*** Given records ***

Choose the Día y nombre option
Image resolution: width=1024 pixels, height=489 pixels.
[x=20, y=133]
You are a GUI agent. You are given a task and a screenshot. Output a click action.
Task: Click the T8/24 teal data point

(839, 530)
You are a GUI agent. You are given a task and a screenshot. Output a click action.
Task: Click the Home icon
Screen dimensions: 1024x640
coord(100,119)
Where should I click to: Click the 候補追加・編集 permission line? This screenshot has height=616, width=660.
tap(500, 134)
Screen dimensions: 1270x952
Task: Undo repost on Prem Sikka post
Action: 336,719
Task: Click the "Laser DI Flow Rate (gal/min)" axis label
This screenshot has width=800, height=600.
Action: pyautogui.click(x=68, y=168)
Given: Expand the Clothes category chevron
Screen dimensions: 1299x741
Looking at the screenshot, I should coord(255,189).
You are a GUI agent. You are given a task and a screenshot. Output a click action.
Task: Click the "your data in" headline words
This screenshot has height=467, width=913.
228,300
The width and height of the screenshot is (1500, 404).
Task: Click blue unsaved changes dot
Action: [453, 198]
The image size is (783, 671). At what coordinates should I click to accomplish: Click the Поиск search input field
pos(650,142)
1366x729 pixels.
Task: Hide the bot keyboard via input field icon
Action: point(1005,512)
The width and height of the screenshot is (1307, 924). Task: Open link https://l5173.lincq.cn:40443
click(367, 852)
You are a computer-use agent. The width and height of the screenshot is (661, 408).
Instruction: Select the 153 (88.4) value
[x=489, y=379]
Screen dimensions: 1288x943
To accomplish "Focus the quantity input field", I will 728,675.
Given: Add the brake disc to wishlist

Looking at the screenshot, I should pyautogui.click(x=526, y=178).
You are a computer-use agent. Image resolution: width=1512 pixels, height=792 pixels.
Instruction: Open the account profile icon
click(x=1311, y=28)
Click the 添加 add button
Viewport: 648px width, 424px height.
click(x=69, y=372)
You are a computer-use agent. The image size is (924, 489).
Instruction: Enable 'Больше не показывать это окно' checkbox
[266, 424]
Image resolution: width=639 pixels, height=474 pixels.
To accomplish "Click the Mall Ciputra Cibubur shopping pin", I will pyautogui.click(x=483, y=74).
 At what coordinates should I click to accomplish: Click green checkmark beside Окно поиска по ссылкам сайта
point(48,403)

***

### Directive
Copy the stretch of the material above from the line containing "Given: Expand the Clothes category chevron" through the line containing "Action: [453, 198]", including both of those lines.

### Solution to this problem
Given: Expand the Clothes category chevron
Screen dimensions: 1299x741
Looking at the screenshot, I should coord(255,189).
You are a GUI agent. You are given a task and a screenshot. Output a click action.
Task: Click the "your data in" headline words
This screenshot has height=467, width=913.
228,300
The width and height of the screenshot is (1500, 404).
Task: Click blue unsaved changes dot
Action: [453, 198]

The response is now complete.